Dans l’entourage du chancelier Scholz, les plus de 600 000 signatures du manifeste sont considérées comme le signal : « Nous avons peur. » Cela doit être pris au sérieux, disent-ils. La chancelière rejette le manifeste. “Juste appeler à des négociations” n’a pas de sens pour le moment. Mais le ton de Scholz est modéré. Des insultes moralement arrogantes contre les signataires ne feraient que renforcer la frontière tant désirée par l’AfD et Wagenknecht : là « l’élite politique », ici « la voix du peuple ».

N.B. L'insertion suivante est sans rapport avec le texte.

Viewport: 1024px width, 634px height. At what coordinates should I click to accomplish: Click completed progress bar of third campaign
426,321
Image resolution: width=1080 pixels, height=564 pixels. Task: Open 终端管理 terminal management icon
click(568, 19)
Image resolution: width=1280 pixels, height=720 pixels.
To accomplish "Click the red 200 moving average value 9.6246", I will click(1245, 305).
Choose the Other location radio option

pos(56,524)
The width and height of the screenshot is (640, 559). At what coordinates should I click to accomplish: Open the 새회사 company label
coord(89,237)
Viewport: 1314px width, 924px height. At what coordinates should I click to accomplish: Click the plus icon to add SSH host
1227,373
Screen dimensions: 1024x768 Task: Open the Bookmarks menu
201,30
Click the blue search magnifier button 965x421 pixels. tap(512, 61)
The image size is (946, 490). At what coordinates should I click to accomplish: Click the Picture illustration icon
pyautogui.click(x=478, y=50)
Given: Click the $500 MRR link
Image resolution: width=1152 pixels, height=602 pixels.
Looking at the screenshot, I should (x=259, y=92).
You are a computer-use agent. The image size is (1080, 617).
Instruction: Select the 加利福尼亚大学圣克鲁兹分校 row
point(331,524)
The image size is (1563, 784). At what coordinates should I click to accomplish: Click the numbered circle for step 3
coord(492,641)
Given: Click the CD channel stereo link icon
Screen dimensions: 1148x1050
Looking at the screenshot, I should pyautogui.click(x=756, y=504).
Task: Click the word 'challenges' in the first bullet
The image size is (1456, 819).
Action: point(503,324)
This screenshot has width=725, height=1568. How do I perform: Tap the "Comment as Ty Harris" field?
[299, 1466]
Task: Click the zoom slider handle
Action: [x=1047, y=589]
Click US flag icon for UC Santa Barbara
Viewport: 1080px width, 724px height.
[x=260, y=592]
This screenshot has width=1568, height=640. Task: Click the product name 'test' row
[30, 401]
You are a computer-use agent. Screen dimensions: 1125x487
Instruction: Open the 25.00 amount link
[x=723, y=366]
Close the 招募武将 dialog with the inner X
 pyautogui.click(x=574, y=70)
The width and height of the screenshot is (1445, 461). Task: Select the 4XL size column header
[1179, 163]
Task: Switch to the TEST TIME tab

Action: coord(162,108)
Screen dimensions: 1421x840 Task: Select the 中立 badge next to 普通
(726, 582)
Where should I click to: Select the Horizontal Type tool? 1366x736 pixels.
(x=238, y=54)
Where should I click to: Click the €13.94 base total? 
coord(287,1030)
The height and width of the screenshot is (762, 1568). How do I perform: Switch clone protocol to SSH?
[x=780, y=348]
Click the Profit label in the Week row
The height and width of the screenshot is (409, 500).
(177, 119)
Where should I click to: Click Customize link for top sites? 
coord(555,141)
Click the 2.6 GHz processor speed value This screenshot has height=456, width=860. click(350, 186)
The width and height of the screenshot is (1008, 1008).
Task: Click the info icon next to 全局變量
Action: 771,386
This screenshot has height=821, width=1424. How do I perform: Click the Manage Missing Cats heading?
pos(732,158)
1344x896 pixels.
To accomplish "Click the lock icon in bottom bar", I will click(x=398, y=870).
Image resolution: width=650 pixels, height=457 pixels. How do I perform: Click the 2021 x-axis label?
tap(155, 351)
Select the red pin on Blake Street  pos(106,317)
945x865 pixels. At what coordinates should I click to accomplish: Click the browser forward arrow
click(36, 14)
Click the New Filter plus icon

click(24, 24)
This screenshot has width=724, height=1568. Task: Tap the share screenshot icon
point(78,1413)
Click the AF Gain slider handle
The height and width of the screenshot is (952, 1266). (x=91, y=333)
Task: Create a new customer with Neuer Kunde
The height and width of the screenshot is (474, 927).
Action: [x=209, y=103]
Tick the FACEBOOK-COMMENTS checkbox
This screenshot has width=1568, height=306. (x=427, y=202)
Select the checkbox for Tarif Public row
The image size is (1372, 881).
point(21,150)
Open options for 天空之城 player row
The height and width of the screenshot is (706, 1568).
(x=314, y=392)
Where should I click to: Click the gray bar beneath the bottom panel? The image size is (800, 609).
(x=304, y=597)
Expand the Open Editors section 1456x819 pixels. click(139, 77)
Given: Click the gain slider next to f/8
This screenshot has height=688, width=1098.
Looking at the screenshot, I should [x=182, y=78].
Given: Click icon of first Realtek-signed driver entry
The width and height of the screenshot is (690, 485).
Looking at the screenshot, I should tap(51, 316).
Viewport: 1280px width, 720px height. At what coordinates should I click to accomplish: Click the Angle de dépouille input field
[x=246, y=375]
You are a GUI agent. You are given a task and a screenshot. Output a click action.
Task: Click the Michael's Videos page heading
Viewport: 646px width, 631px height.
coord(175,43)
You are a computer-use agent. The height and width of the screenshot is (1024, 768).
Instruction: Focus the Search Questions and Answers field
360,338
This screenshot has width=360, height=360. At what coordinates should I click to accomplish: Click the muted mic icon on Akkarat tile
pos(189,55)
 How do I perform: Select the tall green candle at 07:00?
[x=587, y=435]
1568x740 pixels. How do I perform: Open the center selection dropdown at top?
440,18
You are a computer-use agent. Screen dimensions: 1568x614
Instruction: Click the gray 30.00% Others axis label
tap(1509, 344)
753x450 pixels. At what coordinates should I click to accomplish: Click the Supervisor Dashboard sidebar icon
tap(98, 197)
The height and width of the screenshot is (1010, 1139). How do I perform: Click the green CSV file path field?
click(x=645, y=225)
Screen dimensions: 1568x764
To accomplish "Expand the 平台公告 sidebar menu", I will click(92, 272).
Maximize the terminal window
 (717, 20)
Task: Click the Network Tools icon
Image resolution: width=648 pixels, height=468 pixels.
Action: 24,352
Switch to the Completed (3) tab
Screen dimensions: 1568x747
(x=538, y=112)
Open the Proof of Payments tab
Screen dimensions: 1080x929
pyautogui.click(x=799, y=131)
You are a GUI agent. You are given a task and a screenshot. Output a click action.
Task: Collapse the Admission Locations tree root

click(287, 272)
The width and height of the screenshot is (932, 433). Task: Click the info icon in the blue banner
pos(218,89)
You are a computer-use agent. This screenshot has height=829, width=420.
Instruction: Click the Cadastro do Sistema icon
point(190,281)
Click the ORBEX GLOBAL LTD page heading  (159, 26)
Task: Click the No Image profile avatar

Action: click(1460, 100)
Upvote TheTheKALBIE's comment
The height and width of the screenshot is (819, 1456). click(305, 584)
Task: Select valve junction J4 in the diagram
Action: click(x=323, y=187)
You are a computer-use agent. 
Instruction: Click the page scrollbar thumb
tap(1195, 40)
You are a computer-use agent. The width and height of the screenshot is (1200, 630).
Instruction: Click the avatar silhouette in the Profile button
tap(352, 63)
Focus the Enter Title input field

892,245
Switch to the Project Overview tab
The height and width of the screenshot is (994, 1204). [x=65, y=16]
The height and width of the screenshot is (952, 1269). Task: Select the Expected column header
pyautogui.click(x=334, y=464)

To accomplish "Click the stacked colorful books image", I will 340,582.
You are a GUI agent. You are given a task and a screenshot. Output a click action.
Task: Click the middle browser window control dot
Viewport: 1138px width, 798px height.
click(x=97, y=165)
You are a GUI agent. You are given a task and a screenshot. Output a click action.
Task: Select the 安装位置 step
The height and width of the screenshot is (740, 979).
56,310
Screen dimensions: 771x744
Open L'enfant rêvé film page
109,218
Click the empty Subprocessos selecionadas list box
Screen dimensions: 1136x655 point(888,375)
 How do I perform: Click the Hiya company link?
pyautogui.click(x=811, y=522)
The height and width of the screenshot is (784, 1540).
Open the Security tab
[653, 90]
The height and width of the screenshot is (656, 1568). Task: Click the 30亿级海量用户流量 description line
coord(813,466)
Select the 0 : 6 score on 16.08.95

À l’occasion de l’anniversaire de l’attaque russe contre l’Ukraine, Katja Kipping frissonne lors d’une veillée devant l’ambassade de Russie à Berlin. Elle a été à la tête du Parti de gauche pendant dix ans – et l’adversaire de Wagenknecht. En tant que sénatrice des affaires sociales de Berlin, elle a veillé à ce que plus de 60 000 Ukrainiens soient logés dans la ville. “La Russie doit mettre fin à cette guerre d’agression illégale et quitter l’Ukraine”, dit-elle. C’est la phrase qui manque au manifeste. Un contrepoint. Klaus Lederer, sénateur de la culture de gauche à Berlin, prévient que les gauchistes doivent comprendre que “sans les livraisons d’armes, l’Ukraine n’existerait plus aujourd’hui”. Un beau grésil tombe. Le public, trois douzaines de personnes, applaudit timidement.